| ABOUT THIS EXERCISE |
Once you find the line that contains "Прайс на размещение", write out that line and every line after it to the end of the records, exactly and with nothing else.

[DATA SUPPLIED — start]

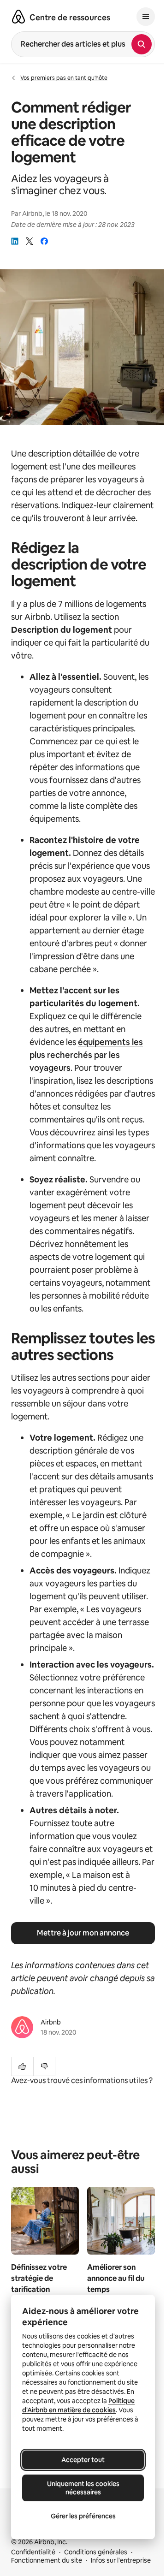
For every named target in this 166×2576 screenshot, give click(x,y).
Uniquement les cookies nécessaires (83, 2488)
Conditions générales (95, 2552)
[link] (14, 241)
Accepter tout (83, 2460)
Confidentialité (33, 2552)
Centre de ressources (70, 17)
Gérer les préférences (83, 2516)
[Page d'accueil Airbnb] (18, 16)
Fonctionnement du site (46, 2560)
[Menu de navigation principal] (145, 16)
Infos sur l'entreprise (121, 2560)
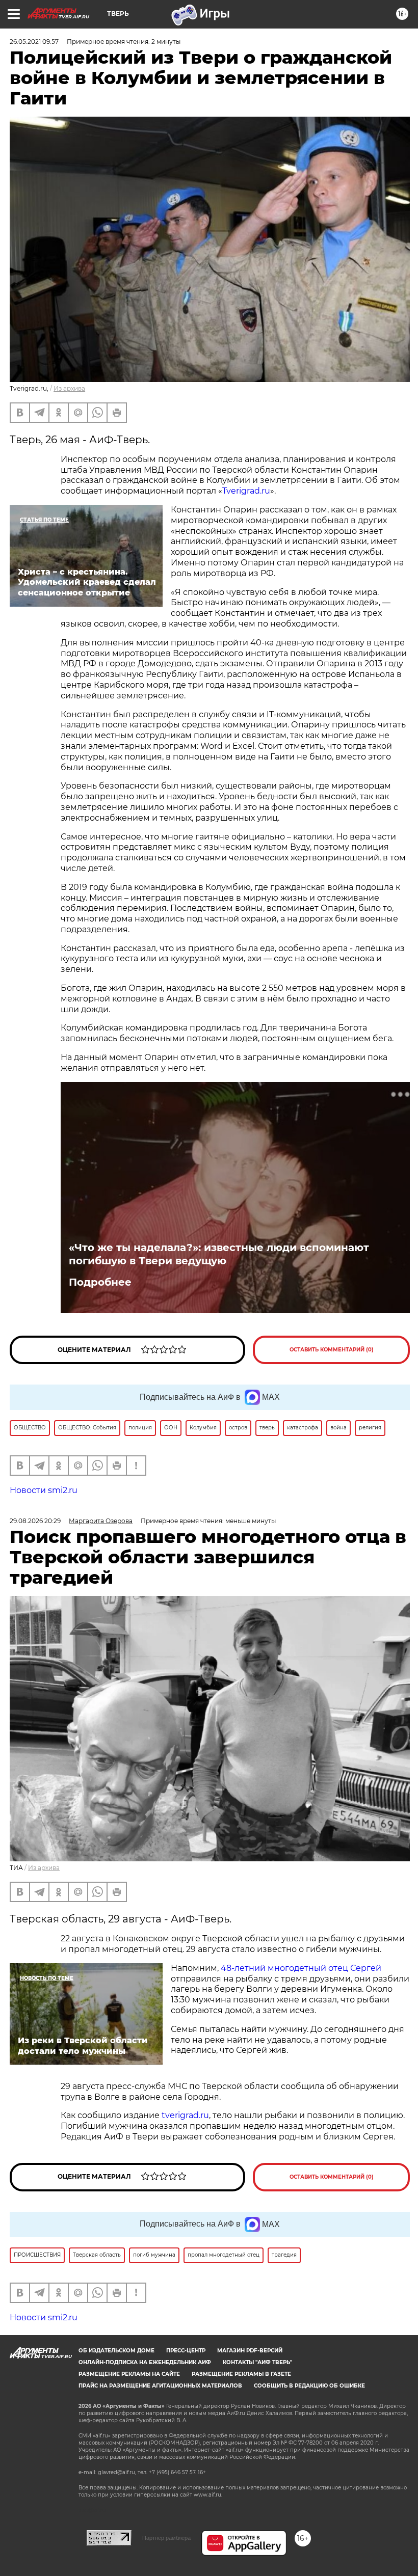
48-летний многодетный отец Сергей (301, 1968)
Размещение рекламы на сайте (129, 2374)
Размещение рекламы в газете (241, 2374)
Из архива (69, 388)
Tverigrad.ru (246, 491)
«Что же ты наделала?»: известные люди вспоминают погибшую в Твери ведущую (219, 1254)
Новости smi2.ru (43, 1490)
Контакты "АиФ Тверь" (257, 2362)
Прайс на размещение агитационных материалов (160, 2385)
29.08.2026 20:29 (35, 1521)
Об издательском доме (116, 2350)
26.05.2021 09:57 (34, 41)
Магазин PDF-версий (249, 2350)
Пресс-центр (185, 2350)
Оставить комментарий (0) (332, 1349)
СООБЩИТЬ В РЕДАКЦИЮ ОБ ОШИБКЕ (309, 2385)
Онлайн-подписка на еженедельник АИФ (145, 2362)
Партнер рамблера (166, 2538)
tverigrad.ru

[DATA SUPPLIED — finish]

| ANSWER TO THE EXERCISE |
Прайс на размещение агитационных материалов (160, 2385)
29.08.2026 20:29 (35, 1521)
Об издательском доме (116, 2350)
26.05.2021 09:57 (34, 41)
Магазин PDF-версий (249, 2350)
Пресс-центр (185, 2350)
Оставить комментарий (0) (332, 1349)
СООБЩИТЬ В РЕДАКЦИЮ ОБ ОШИБКЕ (309, 2385)
Онлайн-подписка на еженедельник АИФ (145, 2362)
Партнер рамблера (166, 2538)
tverigrad.ru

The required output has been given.